### Data for this task
· · · · ·

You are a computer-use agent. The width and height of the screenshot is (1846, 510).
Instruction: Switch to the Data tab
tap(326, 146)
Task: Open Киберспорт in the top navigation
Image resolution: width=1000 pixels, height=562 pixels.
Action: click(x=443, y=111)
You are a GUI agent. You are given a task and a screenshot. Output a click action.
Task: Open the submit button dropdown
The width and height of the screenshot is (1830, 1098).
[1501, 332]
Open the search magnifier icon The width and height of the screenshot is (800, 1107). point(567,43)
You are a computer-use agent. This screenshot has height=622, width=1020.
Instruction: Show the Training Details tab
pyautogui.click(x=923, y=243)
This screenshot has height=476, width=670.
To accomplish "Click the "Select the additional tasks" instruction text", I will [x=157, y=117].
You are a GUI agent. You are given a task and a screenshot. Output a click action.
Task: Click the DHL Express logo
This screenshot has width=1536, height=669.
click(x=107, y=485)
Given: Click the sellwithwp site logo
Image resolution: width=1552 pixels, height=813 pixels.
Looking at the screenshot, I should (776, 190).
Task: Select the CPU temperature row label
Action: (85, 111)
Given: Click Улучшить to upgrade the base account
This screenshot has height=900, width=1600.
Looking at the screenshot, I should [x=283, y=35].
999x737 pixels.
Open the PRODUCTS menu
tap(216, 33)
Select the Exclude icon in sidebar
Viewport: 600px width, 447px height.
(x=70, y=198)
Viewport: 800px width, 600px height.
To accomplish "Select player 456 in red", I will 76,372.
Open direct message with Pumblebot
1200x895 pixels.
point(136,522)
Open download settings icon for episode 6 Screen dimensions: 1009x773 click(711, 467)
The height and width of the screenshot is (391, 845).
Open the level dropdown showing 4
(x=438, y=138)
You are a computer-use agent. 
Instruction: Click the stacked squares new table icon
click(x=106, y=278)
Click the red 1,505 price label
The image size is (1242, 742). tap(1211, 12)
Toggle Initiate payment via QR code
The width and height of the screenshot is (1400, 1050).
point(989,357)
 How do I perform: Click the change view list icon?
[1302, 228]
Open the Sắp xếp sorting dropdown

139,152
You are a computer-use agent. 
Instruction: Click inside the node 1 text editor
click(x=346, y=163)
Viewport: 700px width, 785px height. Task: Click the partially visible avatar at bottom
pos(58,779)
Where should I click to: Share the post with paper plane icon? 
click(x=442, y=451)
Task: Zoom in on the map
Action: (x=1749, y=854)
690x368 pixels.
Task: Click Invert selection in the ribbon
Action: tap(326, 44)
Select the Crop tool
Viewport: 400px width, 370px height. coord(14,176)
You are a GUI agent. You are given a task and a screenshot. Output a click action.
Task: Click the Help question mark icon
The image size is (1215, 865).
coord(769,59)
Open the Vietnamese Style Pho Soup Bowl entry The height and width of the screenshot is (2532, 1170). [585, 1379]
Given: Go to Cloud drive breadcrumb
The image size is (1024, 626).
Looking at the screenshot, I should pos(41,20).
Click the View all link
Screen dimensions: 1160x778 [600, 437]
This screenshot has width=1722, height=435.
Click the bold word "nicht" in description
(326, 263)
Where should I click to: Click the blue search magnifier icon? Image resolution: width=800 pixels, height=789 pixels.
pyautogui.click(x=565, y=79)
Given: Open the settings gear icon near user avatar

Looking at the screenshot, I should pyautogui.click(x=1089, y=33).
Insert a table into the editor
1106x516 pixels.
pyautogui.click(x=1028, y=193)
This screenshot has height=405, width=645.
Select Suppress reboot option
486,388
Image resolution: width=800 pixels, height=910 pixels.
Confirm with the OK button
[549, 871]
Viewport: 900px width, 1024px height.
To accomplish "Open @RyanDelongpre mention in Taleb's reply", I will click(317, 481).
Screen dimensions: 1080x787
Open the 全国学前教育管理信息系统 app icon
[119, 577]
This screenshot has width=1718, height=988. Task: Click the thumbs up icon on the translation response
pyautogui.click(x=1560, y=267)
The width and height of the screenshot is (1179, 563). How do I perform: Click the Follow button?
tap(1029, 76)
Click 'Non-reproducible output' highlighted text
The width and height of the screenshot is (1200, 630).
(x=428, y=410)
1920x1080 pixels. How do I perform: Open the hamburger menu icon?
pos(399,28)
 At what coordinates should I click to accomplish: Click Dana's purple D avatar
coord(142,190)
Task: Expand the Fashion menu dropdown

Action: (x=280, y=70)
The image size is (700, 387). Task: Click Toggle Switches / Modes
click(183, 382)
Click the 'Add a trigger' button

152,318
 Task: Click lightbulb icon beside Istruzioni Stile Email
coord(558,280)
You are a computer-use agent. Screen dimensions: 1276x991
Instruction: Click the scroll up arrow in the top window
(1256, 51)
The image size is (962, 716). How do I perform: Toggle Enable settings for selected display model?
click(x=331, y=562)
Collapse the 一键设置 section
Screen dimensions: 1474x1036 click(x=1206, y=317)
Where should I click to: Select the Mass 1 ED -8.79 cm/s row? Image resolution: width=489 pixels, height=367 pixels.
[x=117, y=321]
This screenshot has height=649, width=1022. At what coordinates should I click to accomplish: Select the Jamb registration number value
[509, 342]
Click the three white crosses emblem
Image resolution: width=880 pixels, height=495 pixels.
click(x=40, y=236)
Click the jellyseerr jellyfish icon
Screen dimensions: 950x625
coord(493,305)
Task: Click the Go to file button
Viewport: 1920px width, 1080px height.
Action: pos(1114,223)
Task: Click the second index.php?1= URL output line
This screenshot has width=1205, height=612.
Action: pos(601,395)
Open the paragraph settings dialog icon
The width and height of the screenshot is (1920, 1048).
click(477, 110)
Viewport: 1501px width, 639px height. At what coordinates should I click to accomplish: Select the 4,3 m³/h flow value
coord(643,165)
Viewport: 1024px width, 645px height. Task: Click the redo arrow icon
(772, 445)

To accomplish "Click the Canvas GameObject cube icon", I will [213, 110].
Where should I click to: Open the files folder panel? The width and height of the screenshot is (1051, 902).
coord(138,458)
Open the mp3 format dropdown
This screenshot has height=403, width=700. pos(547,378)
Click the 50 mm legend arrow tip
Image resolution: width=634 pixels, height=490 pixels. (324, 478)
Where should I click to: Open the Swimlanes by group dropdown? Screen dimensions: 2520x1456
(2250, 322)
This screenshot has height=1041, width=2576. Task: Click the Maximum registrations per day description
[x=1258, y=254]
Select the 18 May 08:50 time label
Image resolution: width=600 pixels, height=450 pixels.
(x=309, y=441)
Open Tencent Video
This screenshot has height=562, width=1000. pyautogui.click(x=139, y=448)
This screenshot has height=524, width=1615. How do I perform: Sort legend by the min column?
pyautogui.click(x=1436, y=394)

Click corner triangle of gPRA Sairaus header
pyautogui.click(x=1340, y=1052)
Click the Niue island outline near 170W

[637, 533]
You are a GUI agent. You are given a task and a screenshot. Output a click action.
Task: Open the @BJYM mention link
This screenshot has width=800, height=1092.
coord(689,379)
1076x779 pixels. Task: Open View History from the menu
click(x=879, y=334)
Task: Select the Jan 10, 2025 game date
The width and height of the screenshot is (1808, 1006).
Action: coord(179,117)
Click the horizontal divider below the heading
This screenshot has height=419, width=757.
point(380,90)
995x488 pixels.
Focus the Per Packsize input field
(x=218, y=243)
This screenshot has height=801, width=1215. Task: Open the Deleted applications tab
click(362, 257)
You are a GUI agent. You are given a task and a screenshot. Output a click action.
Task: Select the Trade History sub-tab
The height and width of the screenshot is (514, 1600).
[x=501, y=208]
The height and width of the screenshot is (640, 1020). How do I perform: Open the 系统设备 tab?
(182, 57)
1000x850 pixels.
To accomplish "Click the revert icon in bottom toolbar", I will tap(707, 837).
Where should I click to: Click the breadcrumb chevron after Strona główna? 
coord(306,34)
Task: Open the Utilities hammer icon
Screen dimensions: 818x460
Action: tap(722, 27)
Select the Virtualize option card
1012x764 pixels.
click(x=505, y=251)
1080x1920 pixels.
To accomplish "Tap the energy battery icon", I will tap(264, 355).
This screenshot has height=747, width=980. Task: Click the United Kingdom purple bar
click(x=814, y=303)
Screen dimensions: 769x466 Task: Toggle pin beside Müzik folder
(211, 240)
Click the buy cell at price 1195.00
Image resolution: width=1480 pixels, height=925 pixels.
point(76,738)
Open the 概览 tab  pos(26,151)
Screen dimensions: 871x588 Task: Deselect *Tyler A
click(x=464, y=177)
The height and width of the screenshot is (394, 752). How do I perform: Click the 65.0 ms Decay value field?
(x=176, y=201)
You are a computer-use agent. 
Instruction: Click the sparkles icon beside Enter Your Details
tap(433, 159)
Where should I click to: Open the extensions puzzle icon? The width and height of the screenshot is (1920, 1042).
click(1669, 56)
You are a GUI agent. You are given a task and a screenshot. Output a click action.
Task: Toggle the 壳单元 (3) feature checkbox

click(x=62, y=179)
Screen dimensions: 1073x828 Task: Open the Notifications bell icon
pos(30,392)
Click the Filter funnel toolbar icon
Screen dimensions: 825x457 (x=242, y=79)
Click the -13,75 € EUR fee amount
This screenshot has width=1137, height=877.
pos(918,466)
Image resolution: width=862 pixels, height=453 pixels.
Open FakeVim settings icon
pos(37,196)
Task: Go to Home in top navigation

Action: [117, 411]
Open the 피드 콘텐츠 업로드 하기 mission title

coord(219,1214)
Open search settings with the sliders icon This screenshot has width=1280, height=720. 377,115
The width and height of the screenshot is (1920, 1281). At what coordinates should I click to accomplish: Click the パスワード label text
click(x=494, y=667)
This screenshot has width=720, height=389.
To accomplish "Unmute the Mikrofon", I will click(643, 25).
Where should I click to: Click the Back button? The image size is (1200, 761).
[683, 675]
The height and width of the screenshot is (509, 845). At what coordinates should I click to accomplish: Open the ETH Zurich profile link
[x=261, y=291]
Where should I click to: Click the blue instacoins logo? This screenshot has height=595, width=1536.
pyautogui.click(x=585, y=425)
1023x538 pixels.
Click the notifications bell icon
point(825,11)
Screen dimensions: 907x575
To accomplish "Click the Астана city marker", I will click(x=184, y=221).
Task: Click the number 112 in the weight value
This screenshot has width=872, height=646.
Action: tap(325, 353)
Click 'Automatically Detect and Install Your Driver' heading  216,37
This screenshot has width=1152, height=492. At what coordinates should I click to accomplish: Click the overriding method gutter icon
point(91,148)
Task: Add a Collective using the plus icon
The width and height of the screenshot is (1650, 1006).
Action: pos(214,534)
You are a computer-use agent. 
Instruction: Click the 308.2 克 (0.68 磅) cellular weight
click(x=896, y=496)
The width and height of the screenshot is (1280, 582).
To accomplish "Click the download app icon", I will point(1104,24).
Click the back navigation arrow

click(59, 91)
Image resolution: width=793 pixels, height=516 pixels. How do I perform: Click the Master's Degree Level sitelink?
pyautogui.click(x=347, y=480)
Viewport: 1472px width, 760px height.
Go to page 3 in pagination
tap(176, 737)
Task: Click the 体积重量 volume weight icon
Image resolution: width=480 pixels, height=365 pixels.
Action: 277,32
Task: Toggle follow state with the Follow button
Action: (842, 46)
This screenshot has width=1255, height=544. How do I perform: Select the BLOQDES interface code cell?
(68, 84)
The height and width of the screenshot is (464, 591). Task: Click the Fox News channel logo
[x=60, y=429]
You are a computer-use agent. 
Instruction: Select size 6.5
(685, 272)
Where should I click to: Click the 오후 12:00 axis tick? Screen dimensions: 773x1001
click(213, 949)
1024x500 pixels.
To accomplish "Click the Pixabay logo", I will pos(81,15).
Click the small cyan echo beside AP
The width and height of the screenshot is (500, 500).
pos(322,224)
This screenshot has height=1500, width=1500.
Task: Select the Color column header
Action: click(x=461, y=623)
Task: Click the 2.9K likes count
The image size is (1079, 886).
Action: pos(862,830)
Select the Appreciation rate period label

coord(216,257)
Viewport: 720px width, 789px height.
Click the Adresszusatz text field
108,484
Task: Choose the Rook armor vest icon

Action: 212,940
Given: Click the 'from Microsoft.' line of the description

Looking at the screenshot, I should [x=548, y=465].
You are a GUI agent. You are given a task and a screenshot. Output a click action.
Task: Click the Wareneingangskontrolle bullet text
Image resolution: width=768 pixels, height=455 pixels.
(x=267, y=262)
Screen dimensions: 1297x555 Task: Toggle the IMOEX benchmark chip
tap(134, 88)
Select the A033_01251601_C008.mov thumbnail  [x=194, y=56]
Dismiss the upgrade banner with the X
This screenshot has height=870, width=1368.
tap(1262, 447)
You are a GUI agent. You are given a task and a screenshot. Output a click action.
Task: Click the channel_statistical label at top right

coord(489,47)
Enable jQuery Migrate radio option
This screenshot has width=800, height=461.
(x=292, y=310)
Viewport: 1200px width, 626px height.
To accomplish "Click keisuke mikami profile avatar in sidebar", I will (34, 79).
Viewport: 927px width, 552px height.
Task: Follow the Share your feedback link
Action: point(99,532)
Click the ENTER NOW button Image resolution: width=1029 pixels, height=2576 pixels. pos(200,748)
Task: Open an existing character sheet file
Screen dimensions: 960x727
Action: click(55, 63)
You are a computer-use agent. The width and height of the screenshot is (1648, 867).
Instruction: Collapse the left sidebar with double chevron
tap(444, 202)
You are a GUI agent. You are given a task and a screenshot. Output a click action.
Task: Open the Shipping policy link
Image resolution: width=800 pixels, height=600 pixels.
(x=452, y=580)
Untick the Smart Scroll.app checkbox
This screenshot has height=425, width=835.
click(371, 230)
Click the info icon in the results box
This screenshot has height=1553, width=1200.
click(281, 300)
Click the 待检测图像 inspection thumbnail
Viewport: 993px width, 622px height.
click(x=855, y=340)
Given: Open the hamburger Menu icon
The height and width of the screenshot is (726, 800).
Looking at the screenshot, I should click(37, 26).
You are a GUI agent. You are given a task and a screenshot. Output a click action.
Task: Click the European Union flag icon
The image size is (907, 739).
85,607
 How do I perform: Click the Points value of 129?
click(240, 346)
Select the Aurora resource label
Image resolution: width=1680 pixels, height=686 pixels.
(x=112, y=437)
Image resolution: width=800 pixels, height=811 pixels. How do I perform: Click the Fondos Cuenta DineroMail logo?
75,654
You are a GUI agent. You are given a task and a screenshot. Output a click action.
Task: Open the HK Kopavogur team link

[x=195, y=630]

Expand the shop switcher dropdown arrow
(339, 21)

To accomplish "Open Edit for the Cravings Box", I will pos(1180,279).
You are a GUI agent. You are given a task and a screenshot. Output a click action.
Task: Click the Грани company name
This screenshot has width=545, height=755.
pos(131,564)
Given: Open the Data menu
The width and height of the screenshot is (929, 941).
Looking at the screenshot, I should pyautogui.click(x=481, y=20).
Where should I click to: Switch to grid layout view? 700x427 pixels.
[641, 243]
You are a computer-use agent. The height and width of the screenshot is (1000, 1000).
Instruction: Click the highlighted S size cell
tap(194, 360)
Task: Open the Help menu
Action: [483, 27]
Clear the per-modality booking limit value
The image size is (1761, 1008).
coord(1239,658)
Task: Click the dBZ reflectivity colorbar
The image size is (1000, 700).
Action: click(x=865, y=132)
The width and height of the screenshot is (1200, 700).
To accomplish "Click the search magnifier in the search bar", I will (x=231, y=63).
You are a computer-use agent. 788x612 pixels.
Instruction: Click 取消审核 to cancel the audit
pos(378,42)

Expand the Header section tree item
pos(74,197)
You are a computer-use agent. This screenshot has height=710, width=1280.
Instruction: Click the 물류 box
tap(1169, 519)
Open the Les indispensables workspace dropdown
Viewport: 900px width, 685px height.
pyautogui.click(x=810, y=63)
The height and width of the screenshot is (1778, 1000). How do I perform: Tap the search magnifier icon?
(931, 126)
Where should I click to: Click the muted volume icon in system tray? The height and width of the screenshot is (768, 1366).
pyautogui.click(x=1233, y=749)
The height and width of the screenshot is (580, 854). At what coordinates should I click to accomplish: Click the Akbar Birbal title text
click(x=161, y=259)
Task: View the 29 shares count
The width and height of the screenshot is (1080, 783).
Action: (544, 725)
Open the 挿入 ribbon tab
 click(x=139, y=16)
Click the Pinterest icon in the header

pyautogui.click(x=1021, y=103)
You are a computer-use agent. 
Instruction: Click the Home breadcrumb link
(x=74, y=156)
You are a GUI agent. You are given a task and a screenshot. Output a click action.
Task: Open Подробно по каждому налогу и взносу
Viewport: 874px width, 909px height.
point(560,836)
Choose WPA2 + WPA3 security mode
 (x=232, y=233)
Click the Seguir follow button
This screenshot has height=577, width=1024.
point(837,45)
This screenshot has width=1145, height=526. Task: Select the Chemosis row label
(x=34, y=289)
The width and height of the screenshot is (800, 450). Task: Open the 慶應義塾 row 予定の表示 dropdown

· · · · ·

### Your instructions
Total lines with "upgrade" in the records above: report that figure alone.

### Finished task
2